BERLIN.- Domenico Romeos sculptures are living structures that, in dialogue with the space, draw paths, trace trajectories, and invite the viewer to recognize himself in them and undertake one or multiple spatial experiences. The installation opens up a different set of possibilities through the uncertainty given by the presence of a crossroad (a dividing wall) and the consequent difference of experience according to the choice of path taken that may or may not lead to a giant "casket keeper" an impenetrable tower, three meters high, which perhaps holds the mystery of a revealing secret.
The form of Romeos work is abstract in the extreme but contains a great deal of linguistic information - industrial development, urbanisation, norms and individuality. A high degree of equilibrium can also be seen in Romeo's work, in which the rectangular hard steel assemblage seeks a balance at the level of industrial society between individuality and collective balance, nature and spirit, matter and consciousness.
Domenico Romeos embodied work confronts the complex history and innate interconnection of structure and body, architecture and experience, identity and symbols. As he traces the path to an ancestral revelation trough his modular structures, the artist introduces a sense of universal unity and ongoing transformation which is the ultimate meaning of his work. Fundamental in this sense also turns out to be the decision to codify all his exhibitions and work that always take on an anthropomorphic connotation. Beginning from the title of this series where ANM stands for "Souls" (Anime in Italian) these structures seem to indicate a real body made of bones (the soul of steel) skin (the fabric) and soul (in essence and thus in name), which functions by a solidarity among the elements and becomes almost like a living structure/organism and thus no longer just elements but a system. Thus, coding in relation to the system acquires a fundamental meaning in Romeos work. Thinking about organs, for example, we know what they are as themselves and their function but only when put in relation to the human body - as a system - they can come to life, but as something that is different from them individually, they become a unit (which in this case takes on the figure of man) but still existing as such and as themselves (heart, lungs etc etc).
ANM_20_1/1_TR_22 The tight vertical line structure is connected by horizontal steel bars like a strong wall divided the space. Same length, uniform thickness. The lines are closely connected to form a rational story chapter. The seemingly random fabric on the other side brings an element of instability to the definite structure, softening the hardness and coldness of the steel and creating a rhythmic breathing air. The fabric, on the other hand, is hard and has a gleaming black sheen. His ANM_21_3/3_CL_22 und ANM_23_4/4_CL_22 reflect the same inventive approach. It has a strong personality that is understated, self-conscious, and craves for attention.

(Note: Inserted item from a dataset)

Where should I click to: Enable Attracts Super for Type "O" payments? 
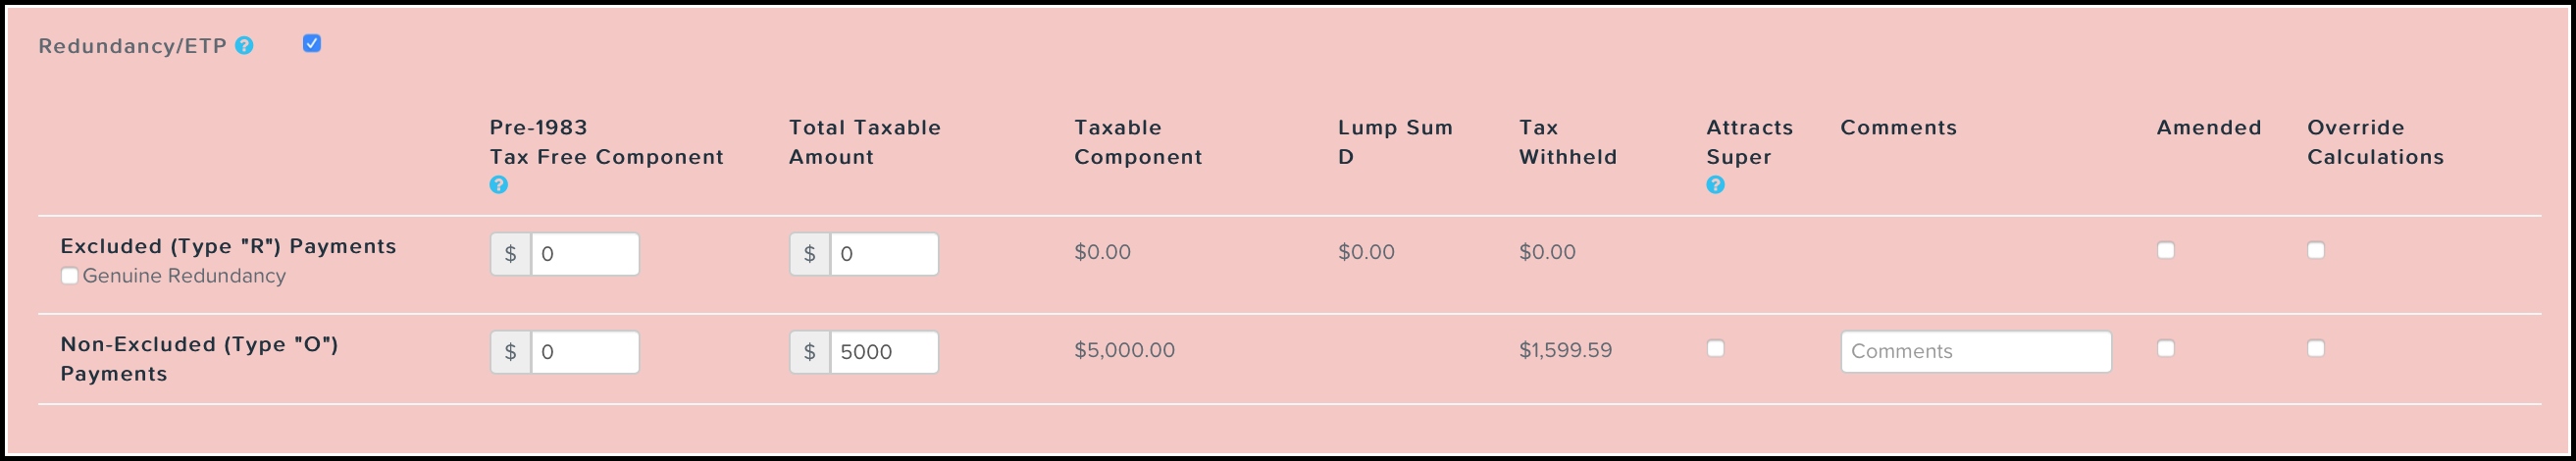click(1715, 349)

ANM_22_1/1_TR_22, located in the back of the exhibition space, is a tower in the process of being built, with each level of square metal blocks replicating the next. The replicated structure forms the basis for a robust building and the possibility of development. These substances influence the way we live in urban society, as Karl Marx writes in his Basis und Überbau: The mode of production of material life conditions the general process of social, political and intellectual life. In the midst of the rapid rise of cities, there is perhaps a greater need for a philosophical, cultural, political and self-conscious ascent beyond the material. The artist aims to provoke the viewer to reflect on the deep structure of society and its interactions.
Crosses and nylon flags, appear here before us composing a synthetic forest of intersections, multiple and irregular, representing the inseparable and ever-changing union between spirit, body and space within the virtually infinite feed of the contemporary horizon. Metal structures that form a skeleton with an essence; fabric flags as the skin, leading to a discovery. Overall, a body is configured with its dress and the artist, through his gestural alphabet specifically through the stubbornly repeated crossing of the metallic elements also scrutinizes his narrative of the anti-symbol - and in doing so resorts by antithesis to the primordial symbol: "the Cross". Archetype par excellence, present in all civilizations and religions the cross is the direct expression of a common language that has always been shared in the collective memory.
And are specifically the shared languages and ideals that become flags, under which those who are similar gather - but the dual nature of symbols unites as divide (since the symbol is always already loaded with meaning). The symbol specifically signals the gap between what unites and what divides. In Domenico Romeo the flag, which generally exist as something apt to identify (thus already carry an identity), is deprived of any symbol by becoming pure form, is the antithesis of itself so unlike the pure symbol (which inevitably points to something already overloaded with meaning), the form by its nature is still indeed identifiable but never definitive, consequently open to new interpretations.